▸ TASK DIRECTIONS
Every record must be retyped exactly as it reads.

▸ INPUT MATERIAL
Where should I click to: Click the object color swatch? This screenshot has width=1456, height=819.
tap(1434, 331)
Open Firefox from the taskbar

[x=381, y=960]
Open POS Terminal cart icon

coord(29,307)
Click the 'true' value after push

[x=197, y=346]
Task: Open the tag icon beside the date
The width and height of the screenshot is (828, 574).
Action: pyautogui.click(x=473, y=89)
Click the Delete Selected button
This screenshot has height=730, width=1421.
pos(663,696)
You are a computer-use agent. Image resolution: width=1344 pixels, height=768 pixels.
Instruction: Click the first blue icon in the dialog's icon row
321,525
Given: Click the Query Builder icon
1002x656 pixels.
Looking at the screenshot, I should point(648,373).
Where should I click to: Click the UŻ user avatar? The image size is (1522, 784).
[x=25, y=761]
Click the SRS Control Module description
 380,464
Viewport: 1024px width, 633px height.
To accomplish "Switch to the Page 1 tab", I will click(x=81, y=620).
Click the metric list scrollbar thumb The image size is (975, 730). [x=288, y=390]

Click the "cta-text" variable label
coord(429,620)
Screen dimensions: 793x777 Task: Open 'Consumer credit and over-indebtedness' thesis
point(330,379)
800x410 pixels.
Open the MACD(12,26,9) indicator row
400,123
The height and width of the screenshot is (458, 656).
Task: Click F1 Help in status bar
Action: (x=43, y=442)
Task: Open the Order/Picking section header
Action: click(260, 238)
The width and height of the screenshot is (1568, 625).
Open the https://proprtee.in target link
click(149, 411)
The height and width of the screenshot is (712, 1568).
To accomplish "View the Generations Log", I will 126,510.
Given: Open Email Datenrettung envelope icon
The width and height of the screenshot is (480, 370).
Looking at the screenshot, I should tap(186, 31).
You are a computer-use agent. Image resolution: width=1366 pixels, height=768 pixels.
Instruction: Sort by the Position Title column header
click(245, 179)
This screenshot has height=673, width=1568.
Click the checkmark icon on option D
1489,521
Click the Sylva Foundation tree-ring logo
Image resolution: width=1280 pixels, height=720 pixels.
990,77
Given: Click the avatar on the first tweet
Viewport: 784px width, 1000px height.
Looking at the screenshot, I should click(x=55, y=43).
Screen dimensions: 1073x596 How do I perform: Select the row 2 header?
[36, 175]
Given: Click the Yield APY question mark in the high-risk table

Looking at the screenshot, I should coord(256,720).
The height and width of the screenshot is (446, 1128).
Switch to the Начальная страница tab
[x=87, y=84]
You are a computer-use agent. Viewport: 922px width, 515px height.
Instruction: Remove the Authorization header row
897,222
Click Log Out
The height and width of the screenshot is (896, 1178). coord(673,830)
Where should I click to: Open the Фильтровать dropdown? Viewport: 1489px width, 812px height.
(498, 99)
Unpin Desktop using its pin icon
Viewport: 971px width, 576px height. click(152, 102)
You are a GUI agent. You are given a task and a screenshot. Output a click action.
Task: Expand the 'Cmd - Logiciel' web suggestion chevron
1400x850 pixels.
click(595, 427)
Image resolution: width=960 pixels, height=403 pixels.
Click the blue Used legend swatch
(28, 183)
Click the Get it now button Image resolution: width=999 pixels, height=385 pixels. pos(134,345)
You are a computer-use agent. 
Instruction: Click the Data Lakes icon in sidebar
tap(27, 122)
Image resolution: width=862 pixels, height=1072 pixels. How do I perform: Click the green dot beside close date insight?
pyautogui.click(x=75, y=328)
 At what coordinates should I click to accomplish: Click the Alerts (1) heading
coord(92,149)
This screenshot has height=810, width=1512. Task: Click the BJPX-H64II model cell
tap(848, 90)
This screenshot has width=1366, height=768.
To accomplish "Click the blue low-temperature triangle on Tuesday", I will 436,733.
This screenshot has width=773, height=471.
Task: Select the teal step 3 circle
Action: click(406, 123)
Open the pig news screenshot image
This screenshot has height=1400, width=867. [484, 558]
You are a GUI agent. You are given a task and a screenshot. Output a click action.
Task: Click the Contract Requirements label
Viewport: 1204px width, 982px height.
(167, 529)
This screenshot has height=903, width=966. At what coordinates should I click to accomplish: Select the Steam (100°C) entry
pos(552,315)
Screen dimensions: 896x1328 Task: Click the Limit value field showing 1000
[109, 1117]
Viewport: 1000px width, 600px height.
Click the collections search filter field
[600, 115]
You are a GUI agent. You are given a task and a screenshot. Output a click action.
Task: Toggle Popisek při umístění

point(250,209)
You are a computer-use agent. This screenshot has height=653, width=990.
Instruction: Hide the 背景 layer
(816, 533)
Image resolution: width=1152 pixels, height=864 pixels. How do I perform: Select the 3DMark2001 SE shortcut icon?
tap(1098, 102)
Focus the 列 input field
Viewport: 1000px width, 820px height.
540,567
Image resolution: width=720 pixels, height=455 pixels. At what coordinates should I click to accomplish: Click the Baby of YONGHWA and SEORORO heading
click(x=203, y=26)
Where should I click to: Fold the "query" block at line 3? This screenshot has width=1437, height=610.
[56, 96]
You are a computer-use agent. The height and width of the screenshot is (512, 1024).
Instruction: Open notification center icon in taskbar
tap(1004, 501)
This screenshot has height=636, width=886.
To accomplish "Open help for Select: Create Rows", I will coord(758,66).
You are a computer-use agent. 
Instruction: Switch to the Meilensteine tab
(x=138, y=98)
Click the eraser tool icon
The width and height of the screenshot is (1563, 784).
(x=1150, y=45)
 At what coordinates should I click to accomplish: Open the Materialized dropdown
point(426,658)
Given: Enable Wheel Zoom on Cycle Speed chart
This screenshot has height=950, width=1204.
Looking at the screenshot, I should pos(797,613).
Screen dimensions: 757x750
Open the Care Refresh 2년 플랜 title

▸ YOUR SOLUTION
Where should I click to: Click the object color swatch? This screenshot has width=1456, height=819.
tap(1434, 331)
Open Firefox from the taskbar

[x=381, y=960]
Open POS Terminal cart icon

coord(29,307)
Click the 'true' value after push

[x=197, y=346]
Task: Open the tag icon beside the date
The width and height of the screenshot is (828, 574).
Action: pyautogui.click(x=473, y=89)
Click the Delete Selected button
This screenshot has height=730, width=1421.
pos(663,696)
You are a computer-use agent. Image resolution: width=1344 pixels, height=768 pixels.
Instruction: Click the first blue icon in the dialog's icon row
321,525
Given: Click the Query Builder icon
1002x656 pixels.
Looking at the screenshot, I should point(648,373).
Where should I click to: Click the UŻ user avatar? The image size is (1522, 784).
[x=25, y=761]
Click the SRS Control Module description
 380,464
Viewport: 1024px width, 633px height.
To accomplish "Switch to the Page 1 tab", I will click(x=81, y=620).
Click the metric list scrollbar thumb The image size is (975, 730). [x=288, y=390]

Click the "cta-text" variable label
coord(429,620)
Screen dimensions: 793x777 Task: Open 'Consumer credit and over-indebtedness' thesis
point(330,379)
800x410 pixels.
Open the MACD(12,26,9) indicator row
400,123
The height and width of the screenshot is (458, 656).
Task: Click F1 Help in status bar
Action: (x=43, y=442)
Task: Open the Order/Picking section header
Action: click(260, 238)
The width and height of the screenshot is (1568, 625).
Open the https://proprtee.in target link
click(149, 411)
The height and width of the screenshot is (712, 1568).
To accomplish "View the Generations Log", I will 126,510.
Given: Open Email Datenrettung envelope icon
The width and height of the screenshot is (480, 370).
Looking at the screenshot, I should tap(186, 31).
You are a computer-use agent. Image resolution: width=1366 pixels, height=768 pixels.
Instruction: Sort by the Position Title column header
click(245, 179)
This screenshot has height=673, width=1568.
Click the checkmark icon on option D
1489,521
Click the Sylva Foundation tree-ring logo
Image resolution: width=1280 pixels, height=720 pixels.
990,77
Given: Click the avatar on the first tweet
Viewport: 784px width, 1000px height.
Looking at the screenshot, I should click(x=55, y=43).
Screen dimensions: 1073x596 How do I perform: Select the row 2 header?
[36, 175]
Given: Click the Yield APY question mark in the high-risk table

Looking at the screenshot, I should coord(256,720).
The height and width of the screenshot is (446, 1128).
Switch to the Начальная страница tab
[x=87, y=84]
You are a computer-use agent. Viewport: 922px width, 515px height.
Instruction: Remove the Authorization header row
897,222
Click Log Out
The height and width of the screenshot is (896, 1178). coord(673,830)
Where should I click to: Open the Фильтровать dropdown? Viewport: 1489px width, 812px height.
(498, 99)
Unpin Desktop using its pin icon
Viewport: 971px width, 576px height. click(152, 102)
You are a GUI agent. You are given a task and a screenshot. Output a click action.
Task: Expand the 'Cmd - Logiciel' web suggestion chevron
1400x850 pixels.
click(595, 427)
Image resolution: width=960 pixels, height=403 pixels.
Click the blue Used legend swatch
(28, 183)
Click the Get it now button Image resolution: width=999 pixels, height=385 pixels. pos(134,345)
You are a computer-use agent. 
Instruction: Click the Data Lakes icon in sidebar
tap(27, 122)
Image resolution: width=862 pixels, height=1072 pixels. How do I perform: Click the green dot beside close date insight?
pyautogui.click(x=75, y=328)
 At what coordinates should I click to accomplish: Click the Alerts (1) heading
coord(92,149)
This screenshot has height=810, width=1512. Task: Click the BJPX-H64II model cell
tap(848, 90)
This screenshot has width=1366, height=768.
To accomplish "Click the blue low-temperature triangle on Tuesday", I will 436,733.
This screenshot has width=773, height=471.
Task: Select the teal step 3 circle
Action: click(406, 123)
Open the pig news screenshot image
This screenshot has height=1400, width=867. [484, 558]
You are a GUI agent. You are given a task and a screenshot. Output a click action.
Task: Click the Contract Requirements label
Viewport: 1204px width, 982px height.
(167, 529)
This screenshot has height=903, width=966. At what coordinates should I click to accomplish: Select the Steam (100°C) entry
pos(552,315)
Screen dimensions: 896x1328 Task: Click the Limit value field showing 1000
[109, 1117]
Viewport: 1000px width, 600px height.
Click the collections search filter field
[600, 115]
You are a GUI agent. You are given a task and a screenshot. Output a click action.
Task: Toggle Popisek při umístění

point(250,209)
You are a computer-use agent. This screenshot has height=653, width=990.
Instruction: Hide the 背景 layer
(816, 533)
Image resolution: width=1152 pixels, height=864 pixels. How do I perform: Select the 3DMark2001 SE shortcut icon?
tap(1098, 102)
Focus the 列 input field
Viewport: 1000px width, 820px height.
540,567
Image resolution: width=720 pixels, height=455 pixels. At what coordinates should I click to accomplish: Click the Baby of YONGHWA and SEORORO heading
click(x=203, y=26)
Where should I click to: Fold the "query" block at line 3? This screenshot has width=1437, height=610.
[56, 96]
You are a computer-use agent. The height and width of the screenshot is (512, 1024).
Instruction: Open notification center icon in taskbar
tap(1004, 501)
This screenshot has height=636, width=886.
To accomplish "Open help for Select: Create Rows", I will coord(758,66).
You are a computer-use agent. 
Instruction: Switch to the Meilensteine tab
(x=138, y=98)
Click the eraser tool icon
The width and height of the screenshot is (1563, 784).
(x=1150, y=45)
 At what coordinates should I click to accomplish: Open the Materialized dropdown
point(426,658)
Given: Enable Wheel Zoom on Cycle Speed chart
This screenshot has height=950, width=1204.
Looking at the screenshot, I should pos(797,613).
Screen dimensions: 757x750
Open the Care Refresh 2년 플랜 title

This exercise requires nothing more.